При чтении всего Лермонтова видно, какая для него разница – писать стихи или писать.
В первом случае он следует норме, этикету, традиции, порядку вещей. Если он поэт – писатель стихов – то уместны и даже обязательным и 'могилы холодные', и 'пустыни безотрадные', и вывернутая светская поза: 'Я перестал читать, чтобы не мыслить', и извращения в стихах: 'Я жить хочу! хочу печали любви и счастию назло'. Писателю стихов можно и нужно быть утомительно и лживо разочарованным, называть себя 'гонимый миром странник' – это красиво. А кем гонимый, куда, отчего? – неважно (как и в знаменитом 'Парусе'). Когда же Лермонтов не пишет стихи, а просто пишет – то есть выражает свою мысль – весь ход его мышления и стиль сугубо прозаический. Поэзия есть воплощение цельного сознания, проза – разорванного. Или по-другому: классического – и современного. У Пушкина мысль была стихом, а стих – мыслью. Совершенно иное у Лермонтова: в его лучших стихотворениях идет непрерывное сражение мысли и стиха. Победе мысли и обязаны такие лермонтовские шедевры как 'Дума', 'Родина', 'Валерик', 'Три пальмы'.
В этих вещах – как бы облеченных в поэтическую форму эссе и новеллах – рифма и размер кажутся необязательными и даже случайными. Почти рудиментарными явлениями, вроде волос на груди или умения шевелить ушами.
Рудименты берут верх в 'компромиссных' стихотворениях – в таких прославленных, например, как 'И скучно, и грустно…' или 'Как часто, пестрою толпою окружен…' Это явные попытки прозы, в которых вроде преодолена старая форма и прозаизирован стих, но налицо весь романтический комплект: 'ласкаю негу', 'лечу вольной птицей', 'все ничтожно' – тот же привычный набор слов, сопутствующих известным чувствам. Красивости, облекающие глубокую мысль, неуместные, как танцы в соборе.

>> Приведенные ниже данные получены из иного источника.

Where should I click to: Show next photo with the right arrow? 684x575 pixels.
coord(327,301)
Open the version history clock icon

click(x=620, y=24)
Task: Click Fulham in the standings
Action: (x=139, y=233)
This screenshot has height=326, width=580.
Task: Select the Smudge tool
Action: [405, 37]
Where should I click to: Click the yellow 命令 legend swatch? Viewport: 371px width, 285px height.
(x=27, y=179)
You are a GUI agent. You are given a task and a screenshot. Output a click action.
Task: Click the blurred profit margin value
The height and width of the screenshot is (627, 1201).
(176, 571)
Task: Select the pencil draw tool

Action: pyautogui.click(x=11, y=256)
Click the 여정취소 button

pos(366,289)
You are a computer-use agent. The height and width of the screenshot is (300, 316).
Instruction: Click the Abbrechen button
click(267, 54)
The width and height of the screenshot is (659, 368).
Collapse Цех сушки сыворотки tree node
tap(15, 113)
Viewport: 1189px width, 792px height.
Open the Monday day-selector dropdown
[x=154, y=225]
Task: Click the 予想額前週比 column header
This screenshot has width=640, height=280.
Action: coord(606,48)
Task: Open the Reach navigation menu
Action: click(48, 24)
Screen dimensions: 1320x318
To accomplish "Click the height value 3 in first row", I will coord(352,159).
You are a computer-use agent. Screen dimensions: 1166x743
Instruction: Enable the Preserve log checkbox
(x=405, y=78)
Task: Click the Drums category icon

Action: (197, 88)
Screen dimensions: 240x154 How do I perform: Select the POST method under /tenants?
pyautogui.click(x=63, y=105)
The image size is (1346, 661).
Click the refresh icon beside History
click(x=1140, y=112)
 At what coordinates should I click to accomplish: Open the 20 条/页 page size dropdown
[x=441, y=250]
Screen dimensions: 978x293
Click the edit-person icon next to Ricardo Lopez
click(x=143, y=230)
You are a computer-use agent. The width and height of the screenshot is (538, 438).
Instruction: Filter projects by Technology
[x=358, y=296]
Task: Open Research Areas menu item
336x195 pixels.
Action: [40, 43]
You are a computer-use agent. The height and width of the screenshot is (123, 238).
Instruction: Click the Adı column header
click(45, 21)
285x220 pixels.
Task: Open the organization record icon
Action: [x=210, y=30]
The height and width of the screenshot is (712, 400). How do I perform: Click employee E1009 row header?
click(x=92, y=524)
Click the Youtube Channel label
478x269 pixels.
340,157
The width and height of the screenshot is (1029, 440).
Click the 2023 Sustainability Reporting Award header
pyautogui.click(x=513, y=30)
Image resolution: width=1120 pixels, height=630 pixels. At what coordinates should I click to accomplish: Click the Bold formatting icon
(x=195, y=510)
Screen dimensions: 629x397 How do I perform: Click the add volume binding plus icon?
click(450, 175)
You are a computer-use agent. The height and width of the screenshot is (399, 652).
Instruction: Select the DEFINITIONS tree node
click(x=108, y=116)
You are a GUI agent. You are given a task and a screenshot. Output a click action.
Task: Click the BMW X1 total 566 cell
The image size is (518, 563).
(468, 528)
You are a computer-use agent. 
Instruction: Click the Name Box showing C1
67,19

Довольно долго Лермонтов не проявлял в себе прозаика. Он боролся с гладкостью стиха стиховыми же методами. Ломал строфу анжанбеманом, как Цветаева и Пастернак. Варьировал популярные размеры: многие лучшие его вещи написаны вольным ямбом, где непредсказуемость строки – почти как в прозе. Вводил размеры непопулярные – первым в русской поэзии широко применяя трехсложники ('Русалка' написана редчайшей комбинацией амфибрахия с анапестом). Пробовал частично обходиться без рифмы – в 'Воздушном корабле' рифмуются только четные строки. Рифмовал вызывающе просто, как в 'Валерике': 'право' и 'право', 'чего' и 'ничего' (что-то вроде 'Пейте пиво завода Главпиво'). Но оказалось, что окончательно победить стих можно только прозой. Этим дело и завершилось. До лермонтовского романа отдельные его прорывы в прозу выглядят, как выход на поверхность: глоток воздуха – и снова назад, вглубь. Туда, где Лермонтов искал свой подлинный голос и так долго не находил. Чаще всего он пользовался лексиконом разочарованного романтика, иногда вдруг впадал в простодушный патриотизм – 'Два великана', 'Бородино'.
Пожалуй, второе (после 'На смерть поэта') по известности стихотворение Лермонтова – 'Бородино'. Но при всей хрестоматийности оно загадочно -прежде всего, совершенно непонятно, кем оно написано. Кто обращается к читателю? За семь лет до этого, в 1830 году, поэт написал 'Поле Бородина', где герой, с одной стороны, по-солдатски стрелял из ружья, а с другой -обращался к товарищу с университетскими словами: 'Брат, слушай песню непогоды: она дика, как песнь свободы'. В 'Бородине' находим столь же анекдотическое ворчание простых солдат: 'Не смеют, что ли, командиры чужие изорвать мундиры о русские штыки?' Изыску за семь лет не убавилось, достоверности и поэзии – не прибыло.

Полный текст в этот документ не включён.